#### EXERCISE BRIEF
Every entry below must be transcribed exactly, with no line missing.

#### DATA
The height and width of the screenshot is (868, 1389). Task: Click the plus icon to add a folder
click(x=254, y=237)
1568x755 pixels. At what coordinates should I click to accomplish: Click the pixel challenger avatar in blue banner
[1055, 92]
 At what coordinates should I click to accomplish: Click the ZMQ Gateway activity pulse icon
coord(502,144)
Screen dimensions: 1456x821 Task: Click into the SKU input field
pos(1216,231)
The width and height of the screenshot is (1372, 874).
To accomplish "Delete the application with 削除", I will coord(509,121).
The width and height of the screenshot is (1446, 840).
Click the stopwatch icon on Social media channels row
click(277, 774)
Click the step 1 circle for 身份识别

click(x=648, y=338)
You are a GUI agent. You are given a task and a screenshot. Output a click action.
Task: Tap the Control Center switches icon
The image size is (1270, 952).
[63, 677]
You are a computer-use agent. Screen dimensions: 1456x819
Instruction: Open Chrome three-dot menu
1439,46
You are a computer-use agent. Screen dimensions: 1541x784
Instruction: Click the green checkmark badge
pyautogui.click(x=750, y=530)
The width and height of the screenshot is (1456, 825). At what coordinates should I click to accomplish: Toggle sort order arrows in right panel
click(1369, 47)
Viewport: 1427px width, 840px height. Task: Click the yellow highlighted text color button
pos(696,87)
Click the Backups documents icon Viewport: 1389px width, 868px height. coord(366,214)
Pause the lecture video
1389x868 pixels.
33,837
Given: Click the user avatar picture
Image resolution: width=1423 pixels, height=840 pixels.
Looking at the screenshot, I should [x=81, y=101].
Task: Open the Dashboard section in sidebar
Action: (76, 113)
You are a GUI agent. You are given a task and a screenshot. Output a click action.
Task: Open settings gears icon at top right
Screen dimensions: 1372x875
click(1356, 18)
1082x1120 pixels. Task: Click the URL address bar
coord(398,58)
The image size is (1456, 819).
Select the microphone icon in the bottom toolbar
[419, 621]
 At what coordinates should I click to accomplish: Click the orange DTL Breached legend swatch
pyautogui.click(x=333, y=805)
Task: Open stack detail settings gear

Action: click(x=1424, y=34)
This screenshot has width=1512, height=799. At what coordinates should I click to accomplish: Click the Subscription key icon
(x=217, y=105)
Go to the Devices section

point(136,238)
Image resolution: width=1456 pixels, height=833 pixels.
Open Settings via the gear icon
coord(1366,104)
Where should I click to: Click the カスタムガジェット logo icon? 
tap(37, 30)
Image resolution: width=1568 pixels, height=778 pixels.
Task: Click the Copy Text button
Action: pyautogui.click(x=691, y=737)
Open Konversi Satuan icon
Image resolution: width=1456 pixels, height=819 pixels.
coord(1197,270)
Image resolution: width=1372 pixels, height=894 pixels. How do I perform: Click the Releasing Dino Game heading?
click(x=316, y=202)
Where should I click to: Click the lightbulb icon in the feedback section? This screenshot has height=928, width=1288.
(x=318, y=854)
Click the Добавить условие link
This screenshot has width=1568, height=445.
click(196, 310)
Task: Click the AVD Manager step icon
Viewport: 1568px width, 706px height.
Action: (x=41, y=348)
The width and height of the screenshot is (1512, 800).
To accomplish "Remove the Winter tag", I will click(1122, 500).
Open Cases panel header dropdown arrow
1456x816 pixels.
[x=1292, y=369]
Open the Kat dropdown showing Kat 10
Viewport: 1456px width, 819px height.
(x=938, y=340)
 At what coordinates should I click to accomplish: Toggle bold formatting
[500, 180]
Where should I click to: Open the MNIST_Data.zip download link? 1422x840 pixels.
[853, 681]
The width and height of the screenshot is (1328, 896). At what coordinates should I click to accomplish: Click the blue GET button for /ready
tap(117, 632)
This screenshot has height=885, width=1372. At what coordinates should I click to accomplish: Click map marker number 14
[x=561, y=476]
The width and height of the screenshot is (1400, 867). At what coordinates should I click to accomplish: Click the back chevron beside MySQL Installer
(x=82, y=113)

#### SOLUTION
The height and width of the screenshot is (868, 1389). Task: Click the plus icon to add a folder
click(x=254, y=237)
1568x755 pixels. At what coordinates should I click to accomplish: Click the pixel challenger avatar in blue banner
[1055, 92]
 At what coordinates should I click to accomplish: Click the ZMQ Gateway activity pulse icon
coord(502,144)
Screen dimensions: 1456x821 Task: Click into the SKU input field
pos(1216,231)
The width and height of the screenshot is (1372, 874).
To accomplish "Delete the application with 削除", I will coord(509,121).
The width and height of the screenshot is (1446, 840).
Click the stopwatch icon on Social media channels row
click(277, 774)
Click the step 1 circle for 身份识别

click(x=648, y=338)
You are a GUI agent. You are given a task and a screenshot. Output a click action.
Task: Tap the Control Center switches icon
The image size is (1270, 952).
[63, 677]
You are a computer-use agent. Screen dimensions: 1456x819
Instruction: Open Chrome three-dot menu
1439,46
You are a computer-use agent. Screen dimensions: 1541x784
Instruction: Click the green checkmark badge
pyautogui.click(x=750, y=530)
The width and height of the screenshot is (1456, 825). At what coordinates should I click to accomplish: Toggle sort order arrows in right panel
click(1369, 47)
Viewport: 1427px width, 840px height. Task: Click the yellow highlighted text color button
pos(696,87)
Click the Backups documents icon Viewport: 1389px width, 868px height. coord(366,214)
Pause the lecture video
1389x868 pixels.
33,837
Given: Click the user avatar picture
Image resolution: width=1423 pixels, height=840 pixels.
Looking at the screenshot, I should [x=81, y=101].
Task: Open the Dashboard section in sidebar
Action: (76, 113)
You are a GUI agent. You are given a task and a screenshot. Output a click action.
Task: Open settings gears icon at top right
Screen dimensions: 1372x875
click(1356, 18)
1082x1120 pixels. Task: Click the URL address bar
coord(398,58)
The image size is (1456, 819).
Select the microphone icon in the bottom toolbar
[419, 621]
 At what coordinates should I click to accomplish: Click the orange DTL Breached legend swatch
pyautogui.click(x=333, y=805)
Task: Open stack detail settings gear

Action: click(x=1424, y=34)
This screenshot has width=1512, height=799. At what coordinates should I click to accomplish: Click the Subscription key icon
(x=217, y=105)
Go to the Devices section

point(136,238)
Image resolution: width=1456 pixels, height=833 pixels.
Open Settings via the gear icon
coord(1366,104)
Where should I click to: Click the カスタムガジェット logo icon? 
tap(37, 30)
Image resolution: width=1568 pixels, height=778 pixels.
Task: Click the Copy Text button
Action: pyautogui.click(x=691, y=737)
Open Konversi Satuan icon
Image resolution: width=1456 pixels, height=819 pixels.
coord(1197,270)
Image resolution: width=1372 pixels, height=894 pixels. How do I perform: Click the Releasing Dino Game heading?
click(x=316, y=202)
Where should I click to: Click the lightbulb icon in the feedback section? This screenshot has height=928, width=1288.
(x=318, y=854)
Click the Добавить условие link
This screenshot has width=1568, height=445.
click(196, 310)
Task: Click the AVD Manager step icon
Viewport: 1568px width, 706px height.
Action: (x=41, y=348)
The width and height of the screenshot is (1512, 800).
To accomplish "Remove the Winter tag", I will click(1122, 500).
Open Cases panel header dropdown arrow
1456x816 pixels.
[x=1292, y=369]
Open the Kat dropdown showing Kat 10
Viewport: 1456px width, 819px height.
(x=938, y=340)
 At what coordinates should I click to accomplish: Toggle bold formatting
[500, 180]
Where should I click to: Open the MNIST_Data.zip download link? 1422x840 pixels.
[853, 681]
The width and height of the screenshot is (1328, 896). At what coordinates should I click to accomplish: Click the blue GET button for /ready
tap(117, 632)
This screenshot has height=885, width=1372. At what coordinates should I click to accomplish: Click map marker number 14
[x=561, y=476]
The width and height of the screenshot is (1400, 867). At what coordinates should I click to accomplish: Click the back chevron beside MySQL Installer
(x=82, y=113)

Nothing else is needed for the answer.